§ **ACTION ITEM**
With pictures left out, only the lines from the one containing "This screenshot has" through the end of the records should be reproduced exactly, please.

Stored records
──────────────────────────────

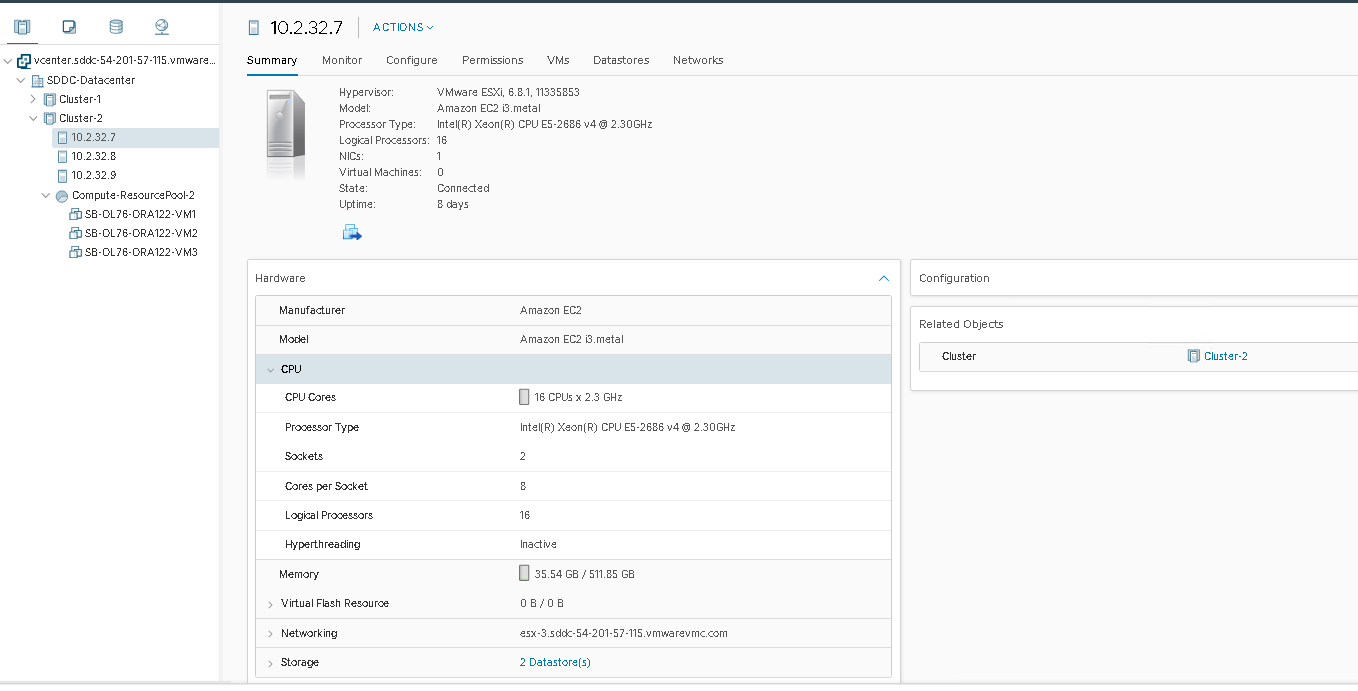Open the Hosts and Clusters view icon

point(22,27)
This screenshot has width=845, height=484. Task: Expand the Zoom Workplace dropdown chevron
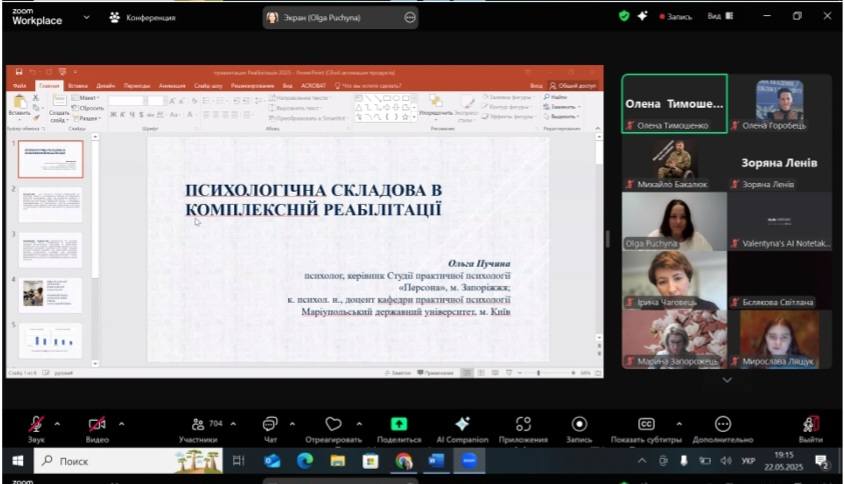(85, 17)
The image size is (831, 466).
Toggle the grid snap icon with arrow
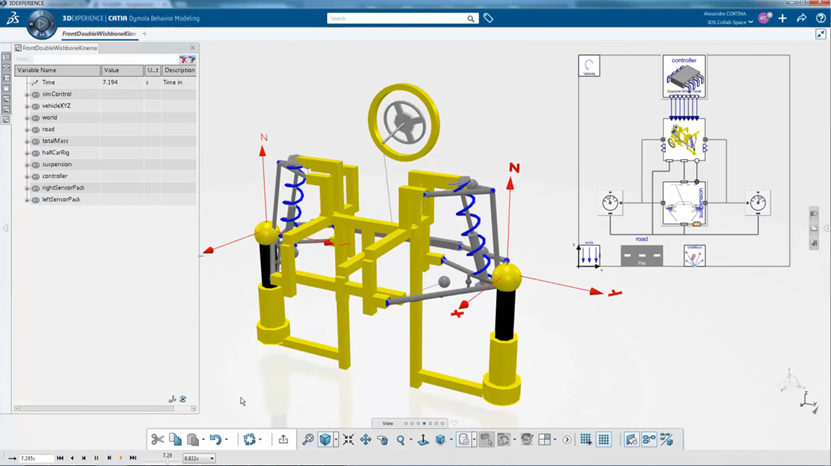(586, 439)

──────────────────────────────

§ **ANSWER BOX**
This screenshot has width=845, height=484. Task: Expand the Zoom Workplace dropdown chevron
(85, 17)
The image size is (831, 466).
Toggle the grid snap icon with arrow
(586, 439)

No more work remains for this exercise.